About this deal
When a Greek coup plunges the island into chaos, Cyprus faces a disastrous conflict. Excellent, in every way' Real Reader Review, In the golden city of Famagusta, Greek and Turkish Cypriots alike enjoy a life of good fortune. This is their story. com Forty thousand people seize their most precious possessions and flee from the advancing soldiers. 'This is a story of courage, brutality and fear, of loyalty and betrayal, of love and hatred, of despair and unquenchable hope. Broadway | Nyack, New York 10960 An ambitious couple are about to open the island’s most spectacular hotel, where Greek and Turkish Cypriots work in harmony.
Reviews
Stephenson Holt
Has reading this novel and visiting the island made me want to read more of Hislop’s novels – yes. I happen to know, through talking to those still living on the island, that the author’s research was thorough on both the Greek Cypriot and Turkish Cypriot side and an unbalanced view given in this novel. Life on the island was left behind to those that still live there knowing that there are not only still tensions between Greek Cypriots and Turkish Cypriots but also between Turkish Cypriots and Mainland Turks that have been offered incentives to move to the island and given homes that were earlier abandoned.

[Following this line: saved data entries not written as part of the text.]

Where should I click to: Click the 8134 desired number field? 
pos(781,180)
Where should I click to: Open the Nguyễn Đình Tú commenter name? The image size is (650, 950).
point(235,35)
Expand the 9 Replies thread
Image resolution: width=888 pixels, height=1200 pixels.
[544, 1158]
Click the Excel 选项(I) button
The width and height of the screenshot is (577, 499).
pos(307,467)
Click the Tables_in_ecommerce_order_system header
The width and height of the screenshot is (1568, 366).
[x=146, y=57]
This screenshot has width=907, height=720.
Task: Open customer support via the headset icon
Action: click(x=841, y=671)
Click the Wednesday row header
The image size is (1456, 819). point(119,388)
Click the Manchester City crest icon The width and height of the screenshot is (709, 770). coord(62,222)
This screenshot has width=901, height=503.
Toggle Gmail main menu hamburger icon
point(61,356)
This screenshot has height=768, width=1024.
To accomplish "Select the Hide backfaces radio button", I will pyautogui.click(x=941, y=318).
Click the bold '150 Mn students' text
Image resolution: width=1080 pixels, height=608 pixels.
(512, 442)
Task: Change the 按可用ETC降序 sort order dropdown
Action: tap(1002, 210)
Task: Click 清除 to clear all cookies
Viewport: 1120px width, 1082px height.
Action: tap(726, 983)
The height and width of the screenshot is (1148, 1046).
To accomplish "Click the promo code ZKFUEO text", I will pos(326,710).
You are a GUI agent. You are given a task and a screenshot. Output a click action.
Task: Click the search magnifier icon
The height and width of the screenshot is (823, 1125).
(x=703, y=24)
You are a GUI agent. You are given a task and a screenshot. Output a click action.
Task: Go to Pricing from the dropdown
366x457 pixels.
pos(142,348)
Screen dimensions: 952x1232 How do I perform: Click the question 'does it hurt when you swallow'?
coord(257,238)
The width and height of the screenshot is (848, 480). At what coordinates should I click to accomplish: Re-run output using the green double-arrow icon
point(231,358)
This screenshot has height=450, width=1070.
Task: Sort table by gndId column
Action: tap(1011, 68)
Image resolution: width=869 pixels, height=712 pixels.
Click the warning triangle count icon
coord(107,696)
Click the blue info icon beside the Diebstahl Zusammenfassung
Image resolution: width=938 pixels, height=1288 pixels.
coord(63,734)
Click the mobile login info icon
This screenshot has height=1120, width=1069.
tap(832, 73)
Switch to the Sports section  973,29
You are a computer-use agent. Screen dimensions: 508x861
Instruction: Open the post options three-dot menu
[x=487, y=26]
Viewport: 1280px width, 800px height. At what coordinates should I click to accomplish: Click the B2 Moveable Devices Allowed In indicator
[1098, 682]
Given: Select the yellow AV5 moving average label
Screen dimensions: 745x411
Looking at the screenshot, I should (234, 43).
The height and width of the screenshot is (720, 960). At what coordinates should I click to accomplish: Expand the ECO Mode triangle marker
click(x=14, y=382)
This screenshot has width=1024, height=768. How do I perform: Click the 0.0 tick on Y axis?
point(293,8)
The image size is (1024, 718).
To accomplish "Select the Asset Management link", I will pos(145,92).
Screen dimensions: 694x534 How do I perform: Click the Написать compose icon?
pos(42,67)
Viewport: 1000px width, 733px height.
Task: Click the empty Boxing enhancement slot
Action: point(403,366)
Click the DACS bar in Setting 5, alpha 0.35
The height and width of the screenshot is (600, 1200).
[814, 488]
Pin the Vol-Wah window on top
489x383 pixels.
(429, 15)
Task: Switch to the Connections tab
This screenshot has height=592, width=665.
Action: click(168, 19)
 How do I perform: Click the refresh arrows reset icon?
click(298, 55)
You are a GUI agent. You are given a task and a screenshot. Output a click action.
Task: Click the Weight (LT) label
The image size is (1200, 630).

Hislop’s skill at educating you while making it enjoyable will be well known to readers of her other novels. Would I holiday in Turkey or in the illegally held north of the island – no. I could imagine someone (no spoilers) living there, unseen from below. After leaving the coach, the first hotel we saw had been bombed near the lift shaft and we were told that the lift had, years ago, been visible half way down the shaft.
Readers will be impatient to get to Vorosha, where most of the novel takes place. It is easy to imagine any of the hotels in front of you (as seen from the beach) being The Sunrise, maybe the novel wasn’t based on one particular one, I don’t know.
A beautifully contrived view of emotions and friendships, set in a complicated saga on a complicated island at a complicated moment in that island’s history. We stopped for a frappe in a wine bar where the owner proudly showed us that his bar area was in part of the old French Gothic cathedral (now a mosque) but his side room was in a domed school-room where the Koran was once learned by heart. It would appear, according to Google, that no country in the world recognises Turkey’s illegal occupation of the island, except Turkey itself.
Not the first of Hislop’s novels I’ve read and, as always, a sense of extremely accurately researched history is brought to life by interweaving a story through it. Unfortunately, the roads around the hotel area are out of bounds and cannot be visited or seen from outside.